**Text provided:**
[BEGIN]

Women Issues: India’s Daughters- Ashamed and Angry

 

Reuters Foundation: India is the fourth worst country in the world for women

Let the Numbers do the talking—

  • National Crime Records Bureau:2,096 rape cases in the city of Delhi in 2014
  • 2014: Out of the 11,000 FIRs filed in cases of crimes against women, Delhi Police has filed chargesheets in only 3,500 till now
  • Himmat App: Out of the 4,000 cases received, hardly four saw FIRs being filed
  • RTI application: Revealed that of the 1.5 lakh complaints received against Delhi Police officials in the past six years, FIRs were registered in only 95 cases

Plaguing Issues

96.7 per cent of rape cases are rapes by acquaintances:

Limits the role of the Police officials in preventing such crimes

Number of Policemen:

  • Single investigating officer is made to handle more than 250 cases
  • More than 40 per cent of the total strength of Delhi Police is engaged in VIP protocol duties, training of staff, petty civil issues, etc.

Investigation:

  • Marred with lack of sufficient manpower
  • Forensic delays
  • of laboratory in the Rape capital of India: ONE

Fast-track transforms into slow-track:

  • Suffer from pendency’s amounting to over three years
  • Long pendency because of a non-existing special courts for child rape or child sexual assault
  • Psychological Effect: Encourage a woman to report rape or punish her more by making her wait?

Delhi’s fractured mandate:

  • Prevents the Delhi government from ensuring coordinated decision-making and demanding accountability from Delhi Police
  • Article 239AA of the Constitution: The democratically elected government of Delhi does not have control over Delhi Police, a subject that is otherwise on the state list
  • Problems:
    • Frequent instances of poor investigation,
    • Non-filing of FIRs
    • Insensitivity of personnel cannot be addressed in a timely manner

 

To facilitate quick decision-making and cooperation between the various agencies responsible for women’s safety and security: Establishment of a larger coordination body (major stakeholder’s involvement)

[END]

**Data rows:**
[BEGIN]

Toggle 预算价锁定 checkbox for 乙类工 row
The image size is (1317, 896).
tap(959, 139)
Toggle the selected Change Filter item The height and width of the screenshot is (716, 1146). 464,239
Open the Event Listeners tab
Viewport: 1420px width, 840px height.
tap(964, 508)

[END]
[BEGIN]

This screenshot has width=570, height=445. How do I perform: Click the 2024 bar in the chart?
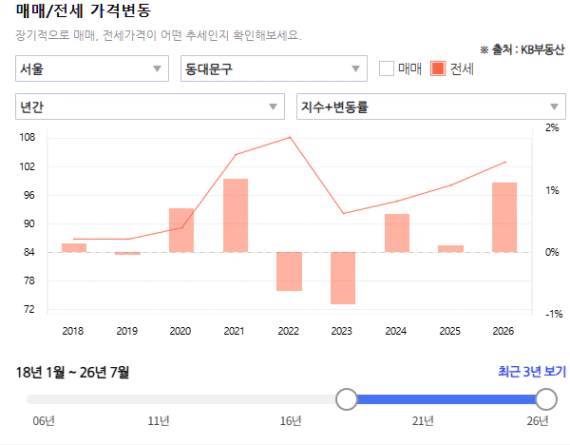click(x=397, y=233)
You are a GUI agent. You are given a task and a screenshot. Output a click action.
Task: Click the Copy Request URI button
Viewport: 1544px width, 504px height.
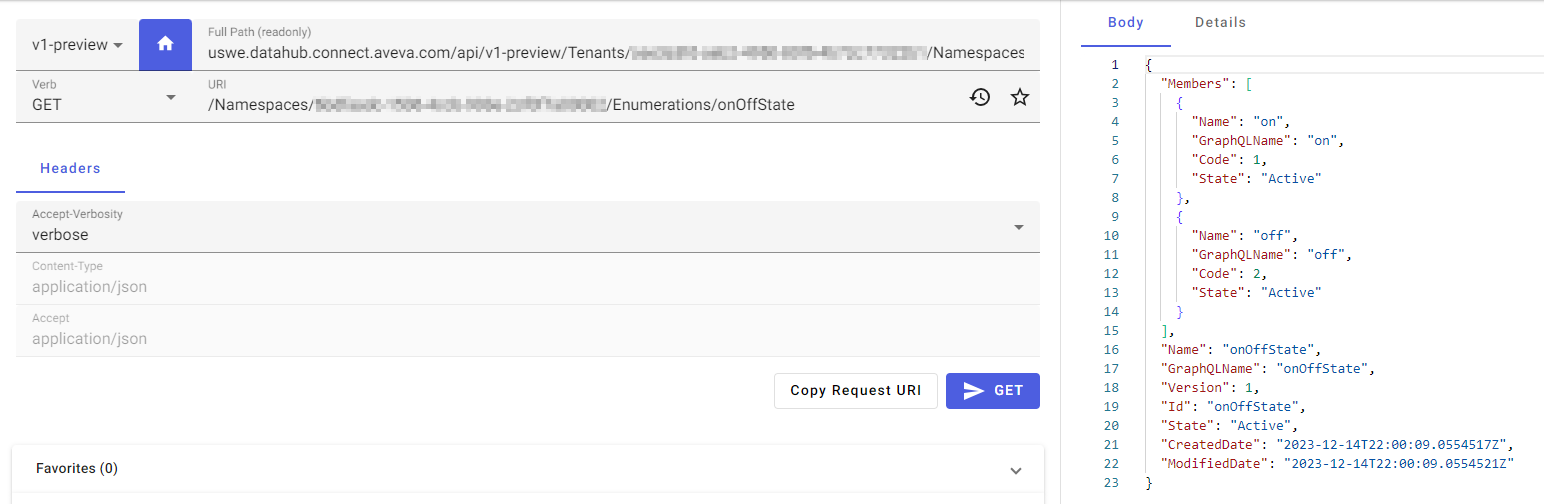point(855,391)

[END]

**Objective:** Extend the piece on crimes against women in Delhi by writing the section that would follow its final point on a larger coordination body.

**In response:**
Bureaucratic apathy: Almost Rs 3,000 crore of the Nirbhaya fund is lying unused ( bureaucratic obstinacy)

Public Transportation Neglected: Union ministry of women and child development (WCD), the nodal agency for utilisation of Nirbhaya funds, rejected a proposal to install CCTV cameras in DTC buses because it was not “gender sensitive”

Sidelined Gender Perspective—

Beijing Declaration + Platform for Action:

  • Mainstream the gender perspective
  • Create institutions that are sensitive to violence against women

Need for Systemic Reforms:

Facilitate dialogue, instead of opposition: Initiate sustained political will and a committed polity working in concert with the bureaucracy and civil society

Map sexual violence: To develop & deploy right kinds of criminal justice and urban planning capacities

 

Need to lose our assumptions:

2012- National Crime Records Bureau: 24,923 rape cases were registered across India-and in 24,470 of those cases, the perpetrator was known to the victim

Idea that certain regional cultures are more rape-prone:

  • Tamil Nadu: 2.18 per 100,000 women in 2012 (very low incidence of rape)
  • Uttar Pradesh:2.02
  • Bihar: 1.83
  • Haryana: 5.60
  • Kerala: 5.71
  • Rape is not just a crime of culturally-depraved Hindi-belt migrants
  • The highest population — adjusted incidence of rape is in north-east states where women are reputed to enjoy relatively high levels of personal freedoms and status:
    • Mizoram ranks highest, with a rape rate of 20.81
    • Followed by Tripura with 12.77, and
    • Meghalaya with 12.46 and
    • Assam with 11.34

 

Urgent Need to be armed by Technology:

  • Closed-circuit camera surveillance
  • Establishment of Forensics Laboratories across the country
  • Research & Development in the field of Forensics
  • Data Science to be employed- To make intelligent public policy choices based on reality

 

Reforms in management of cases related to crime against women:

 

Rape Crisis Cell should be set up:

  • Be immediately notified when an FIR in relation to sexual assault is made
  • Must provide legal assistance to the victim.

Complains:

  • All police stations should have CCTVs at the entrance and in the questioning room.
  • A complainant should be able to file FIRs online.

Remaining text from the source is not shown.